Funding Shift: DeepSeek’s First External Capital Raise Valuation
The chip push coincides with DeepSeek’s first embrace of outside capital. The company was slated to raise $7 billion in a maiden funding round valuing it at between $52 billion and $59 billion, Reuters reported in June, reversing its years‑long strategy of rejecting external investment. This influx of funds could provide the financial runway needed for the costly, multi‑year process of designing and fabricating a competitive AI chip.
Challenges Ahead: Design, Manufacturing, and Memory Constraints
Designing a competitive AI chip typically takes years and significant capital. Manufacturing poses another hurdle: the U.S. bans Chinese designers from accessing the most advanced overseas foundries, while separate U.S. curbs have cut China’s access to high‑bandwidth memory, a critical component for AI inference chips.
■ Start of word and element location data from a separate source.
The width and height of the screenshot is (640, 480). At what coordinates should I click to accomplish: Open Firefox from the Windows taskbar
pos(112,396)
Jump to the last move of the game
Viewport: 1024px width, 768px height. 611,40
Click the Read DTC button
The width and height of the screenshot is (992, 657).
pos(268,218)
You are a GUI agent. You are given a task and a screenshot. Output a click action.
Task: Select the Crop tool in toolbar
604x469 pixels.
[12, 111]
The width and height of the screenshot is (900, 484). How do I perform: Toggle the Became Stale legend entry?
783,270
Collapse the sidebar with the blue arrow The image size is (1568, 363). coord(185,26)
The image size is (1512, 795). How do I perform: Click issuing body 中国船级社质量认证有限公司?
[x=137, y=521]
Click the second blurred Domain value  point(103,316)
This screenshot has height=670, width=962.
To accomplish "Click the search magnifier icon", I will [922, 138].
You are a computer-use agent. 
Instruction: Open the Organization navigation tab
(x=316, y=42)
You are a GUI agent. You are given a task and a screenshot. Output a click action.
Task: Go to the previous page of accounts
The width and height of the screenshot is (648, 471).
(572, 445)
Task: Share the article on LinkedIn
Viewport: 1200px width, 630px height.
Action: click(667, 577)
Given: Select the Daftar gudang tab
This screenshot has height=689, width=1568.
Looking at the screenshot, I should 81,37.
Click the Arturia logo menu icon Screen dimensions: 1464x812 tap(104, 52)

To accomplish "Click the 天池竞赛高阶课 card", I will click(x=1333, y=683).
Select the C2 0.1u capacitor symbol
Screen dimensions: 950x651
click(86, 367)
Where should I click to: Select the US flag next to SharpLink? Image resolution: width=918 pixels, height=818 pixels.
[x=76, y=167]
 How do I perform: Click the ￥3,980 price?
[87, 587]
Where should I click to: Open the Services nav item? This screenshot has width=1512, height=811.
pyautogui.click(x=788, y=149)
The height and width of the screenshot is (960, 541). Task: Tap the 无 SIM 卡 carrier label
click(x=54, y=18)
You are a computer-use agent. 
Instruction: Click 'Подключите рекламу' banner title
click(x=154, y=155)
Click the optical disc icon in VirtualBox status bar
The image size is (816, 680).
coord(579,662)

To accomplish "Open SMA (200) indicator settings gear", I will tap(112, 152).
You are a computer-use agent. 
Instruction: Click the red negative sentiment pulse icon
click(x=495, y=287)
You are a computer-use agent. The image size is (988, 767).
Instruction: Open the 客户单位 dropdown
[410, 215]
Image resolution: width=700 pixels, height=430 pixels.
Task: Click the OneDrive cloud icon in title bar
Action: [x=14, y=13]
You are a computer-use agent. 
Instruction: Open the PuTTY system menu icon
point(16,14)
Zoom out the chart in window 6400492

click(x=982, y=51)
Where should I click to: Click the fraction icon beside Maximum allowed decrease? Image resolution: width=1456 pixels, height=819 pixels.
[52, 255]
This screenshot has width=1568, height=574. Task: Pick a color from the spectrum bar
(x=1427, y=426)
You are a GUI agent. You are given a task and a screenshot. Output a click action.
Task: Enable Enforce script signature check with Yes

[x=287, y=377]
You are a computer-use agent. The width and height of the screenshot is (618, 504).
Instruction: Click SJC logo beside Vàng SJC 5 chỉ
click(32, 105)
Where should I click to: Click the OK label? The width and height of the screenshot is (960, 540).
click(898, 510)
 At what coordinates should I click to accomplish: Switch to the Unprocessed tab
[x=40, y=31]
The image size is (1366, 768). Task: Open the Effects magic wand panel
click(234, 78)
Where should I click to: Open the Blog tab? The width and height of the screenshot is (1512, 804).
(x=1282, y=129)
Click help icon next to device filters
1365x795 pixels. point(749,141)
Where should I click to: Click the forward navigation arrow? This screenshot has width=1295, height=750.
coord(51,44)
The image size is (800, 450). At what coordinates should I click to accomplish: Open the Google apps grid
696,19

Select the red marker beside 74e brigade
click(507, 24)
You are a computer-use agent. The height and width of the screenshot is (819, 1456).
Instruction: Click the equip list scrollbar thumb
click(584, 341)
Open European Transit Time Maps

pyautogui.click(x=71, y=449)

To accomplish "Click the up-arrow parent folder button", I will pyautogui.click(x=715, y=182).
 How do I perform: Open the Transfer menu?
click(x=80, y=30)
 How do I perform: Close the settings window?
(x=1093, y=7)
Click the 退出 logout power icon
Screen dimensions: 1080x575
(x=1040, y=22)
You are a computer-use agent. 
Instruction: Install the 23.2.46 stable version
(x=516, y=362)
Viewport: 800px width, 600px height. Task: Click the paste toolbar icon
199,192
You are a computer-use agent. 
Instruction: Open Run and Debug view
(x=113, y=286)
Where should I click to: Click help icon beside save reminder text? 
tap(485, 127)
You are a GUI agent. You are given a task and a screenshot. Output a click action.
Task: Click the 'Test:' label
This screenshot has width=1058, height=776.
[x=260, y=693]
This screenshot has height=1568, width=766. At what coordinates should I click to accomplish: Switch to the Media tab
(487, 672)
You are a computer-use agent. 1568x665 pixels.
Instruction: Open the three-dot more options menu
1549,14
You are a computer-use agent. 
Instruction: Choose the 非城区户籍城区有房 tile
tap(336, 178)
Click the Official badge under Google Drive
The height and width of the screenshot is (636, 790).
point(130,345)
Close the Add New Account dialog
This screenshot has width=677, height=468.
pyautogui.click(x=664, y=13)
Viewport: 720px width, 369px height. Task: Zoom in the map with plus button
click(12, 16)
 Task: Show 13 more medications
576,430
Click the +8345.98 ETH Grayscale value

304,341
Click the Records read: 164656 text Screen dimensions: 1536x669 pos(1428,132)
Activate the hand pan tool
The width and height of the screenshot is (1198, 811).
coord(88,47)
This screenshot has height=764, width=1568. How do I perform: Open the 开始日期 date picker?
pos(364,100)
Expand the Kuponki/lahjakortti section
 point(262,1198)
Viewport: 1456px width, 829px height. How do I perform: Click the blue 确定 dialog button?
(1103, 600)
These constraints mean DeepSeek must navigate a complex ecosystem of‑agreeing to share advanced node capacity and alternative memory solutions.
Conclusion: What DeepSeek’s Chip Endeavor Means for China’s AI Landscape
If successful, DeepSeek’s in‑house inference chip could reduce its dependence on Nvidia and Huawei, bolster China’s push for semiconductor self‑sufficiency, and add a new layer of competition to the domestic AI hardware market. Yet the endeavor remains speculative, contingent on overcoming formidable technical, financial and geopolitical obstacles. As the company balances its model‑centric reputation with a hardware ambition, the outcome will be closely watched by investors, policymakers and rivals alike—offering a bellwether for how China’s AI champions adapt to an era of restricted access to cutting‑edge silicon.